First pic is lengthwise through the 36" long tank (40gBr)--doesn't look like there is any water in there


Second pic is front to back with the camera up against the acrylic:


Last pic is back a couple of feet--Please excuse the reflections, etc:


This tank has actually never looked this clean--even after running the vortex itself for 8-12hrs--days at a time. There are only 4 shiners in there now, because the snake has gone into shed and won't be eating until afterwards, but there is up 20+ shiners and 4-5" Comets in there at any given time. As I'm sure You can imagine: Its a particulate heavy tank! Its clear now.

Now I just have to wait and see what the long-term effects are........and how well it works with a heavier fish load, but I think it will work well.

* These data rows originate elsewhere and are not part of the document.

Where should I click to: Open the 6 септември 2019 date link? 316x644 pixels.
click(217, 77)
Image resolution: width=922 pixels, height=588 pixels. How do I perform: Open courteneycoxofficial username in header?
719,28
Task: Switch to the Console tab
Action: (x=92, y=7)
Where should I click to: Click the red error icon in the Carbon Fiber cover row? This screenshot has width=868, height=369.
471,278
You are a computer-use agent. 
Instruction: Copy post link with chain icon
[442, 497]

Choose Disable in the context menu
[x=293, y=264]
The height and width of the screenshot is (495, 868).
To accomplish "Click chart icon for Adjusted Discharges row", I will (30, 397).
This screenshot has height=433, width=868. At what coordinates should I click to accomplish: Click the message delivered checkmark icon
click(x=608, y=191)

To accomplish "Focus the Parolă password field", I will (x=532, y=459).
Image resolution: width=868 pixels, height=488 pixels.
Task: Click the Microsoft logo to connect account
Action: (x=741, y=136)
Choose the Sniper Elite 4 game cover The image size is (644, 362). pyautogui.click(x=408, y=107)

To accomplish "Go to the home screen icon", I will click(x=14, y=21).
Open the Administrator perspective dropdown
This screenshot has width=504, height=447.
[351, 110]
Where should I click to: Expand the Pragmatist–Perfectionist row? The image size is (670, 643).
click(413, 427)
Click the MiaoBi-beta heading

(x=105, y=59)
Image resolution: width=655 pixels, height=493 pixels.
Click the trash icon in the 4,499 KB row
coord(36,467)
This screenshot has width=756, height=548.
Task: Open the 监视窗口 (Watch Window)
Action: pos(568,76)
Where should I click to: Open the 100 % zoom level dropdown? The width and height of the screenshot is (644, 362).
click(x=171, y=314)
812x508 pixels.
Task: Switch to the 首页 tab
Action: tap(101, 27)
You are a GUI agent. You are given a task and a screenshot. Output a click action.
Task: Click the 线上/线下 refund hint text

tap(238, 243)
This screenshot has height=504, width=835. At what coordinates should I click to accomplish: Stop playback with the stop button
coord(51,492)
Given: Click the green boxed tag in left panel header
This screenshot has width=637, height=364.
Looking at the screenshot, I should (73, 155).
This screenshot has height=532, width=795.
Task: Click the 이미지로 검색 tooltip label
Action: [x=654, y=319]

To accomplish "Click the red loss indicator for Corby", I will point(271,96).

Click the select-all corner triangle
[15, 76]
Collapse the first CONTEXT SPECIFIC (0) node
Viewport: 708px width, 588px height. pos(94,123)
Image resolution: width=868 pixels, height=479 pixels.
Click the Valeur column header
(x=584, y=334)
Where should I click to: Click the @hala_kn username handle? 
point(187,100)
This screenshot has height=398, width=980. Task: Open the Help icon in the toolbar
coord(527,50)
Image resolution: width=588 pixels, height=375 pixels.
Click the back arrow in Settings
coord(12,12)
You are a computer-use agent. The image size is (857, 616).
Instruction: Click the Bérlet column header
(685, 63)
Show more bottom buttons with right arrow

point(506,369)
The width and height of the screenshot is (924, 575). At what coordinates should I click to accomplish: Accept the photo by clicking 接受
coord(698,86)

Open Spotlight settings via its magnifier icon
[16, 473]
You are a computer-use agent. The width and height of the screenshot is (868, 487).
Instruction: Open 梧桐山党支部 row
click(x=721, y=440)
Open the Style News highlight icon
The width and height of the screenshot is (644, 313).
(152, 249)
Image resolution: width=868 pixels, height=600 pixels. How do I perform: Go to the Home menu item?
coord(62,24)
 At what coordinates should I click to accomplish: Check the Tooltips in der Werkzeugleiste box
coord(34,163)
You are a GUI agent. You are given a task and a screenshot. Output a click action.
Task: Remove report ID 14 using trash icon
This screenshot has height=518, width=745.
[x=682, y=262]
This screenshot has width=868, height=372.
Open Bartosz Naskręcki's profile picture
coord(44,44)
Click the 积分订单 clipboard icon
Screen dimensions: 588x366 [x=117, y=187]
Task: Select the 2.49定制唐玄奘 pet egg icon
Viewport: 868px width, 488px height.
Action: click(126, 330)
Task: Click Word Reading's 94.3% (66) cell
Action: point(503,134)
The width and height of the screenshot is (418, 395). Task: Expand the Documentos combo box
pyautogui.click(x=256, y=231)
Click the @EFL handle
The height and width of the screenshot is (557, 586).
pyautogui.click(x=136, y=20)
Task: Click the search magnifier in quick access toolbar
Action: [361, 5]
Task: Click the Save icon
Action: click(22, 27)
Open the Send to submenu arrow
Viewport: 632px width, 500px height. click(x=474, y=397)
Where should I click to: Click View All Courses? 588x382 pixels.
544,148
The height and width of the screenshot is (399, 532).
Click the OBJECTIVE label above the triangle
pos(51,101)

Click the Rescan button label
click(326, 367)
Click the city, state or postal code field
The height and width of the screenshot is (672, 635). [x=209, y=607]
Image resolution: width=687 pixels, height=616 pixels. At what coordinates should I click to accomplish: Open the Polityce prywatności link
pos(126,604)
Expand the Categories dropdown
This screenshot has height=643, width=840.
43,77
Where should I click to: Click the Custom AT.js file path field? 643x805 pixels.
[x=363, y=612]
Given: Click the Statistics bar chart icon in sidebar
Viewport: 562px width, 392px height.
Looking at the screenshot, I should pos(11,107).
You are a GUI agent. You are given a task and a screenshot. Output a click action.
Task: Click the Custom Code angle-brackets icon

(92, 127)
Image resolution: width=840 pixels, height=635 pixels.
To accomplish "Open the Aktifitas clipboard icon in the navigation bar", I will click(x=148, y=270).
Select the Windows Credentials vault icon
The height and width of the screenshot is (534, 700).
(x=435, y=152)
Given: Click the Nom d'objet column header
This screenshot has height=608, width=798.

Glad I tried this...............

*Side Note:* I was wondering about any "Dusting" of the DE on the items in the tank--there isn't any. There was initially, but its all gone now--less than 24hrs later. I don't know how this would go in a plant only tank, but would guess with fish and other moving life--it wouldn't be a problem.
*Edit:* The above comments about the "Dusting" are not entirely accurate: There is some very slight dusting on a couple of sword plants and the black overflow plumbing--but I had to really look around to find it. I would assume that a Good swoosh around with a hand or something would make it go away easily enough.


----------



## vic46 (Oct 20, 2006)

In the event that you have any bio-filter set up in the cannister I would be concerned about the impact of the D/E on the bio-filter. I would also be concerned that the throughput of a cannister would not be adequate. My Vortex XL puts a great deal more water through than my 2 xP3's combined. The effectiveness of a Vortex filter is partially the use of D/E however, the effectiveness is also very much a product of the through put of the filter.
Vic


----------



## fshfanatic (Aug 7, 2008)

Dude, this thread is odd.

There are only a few filters that are designed to use DE..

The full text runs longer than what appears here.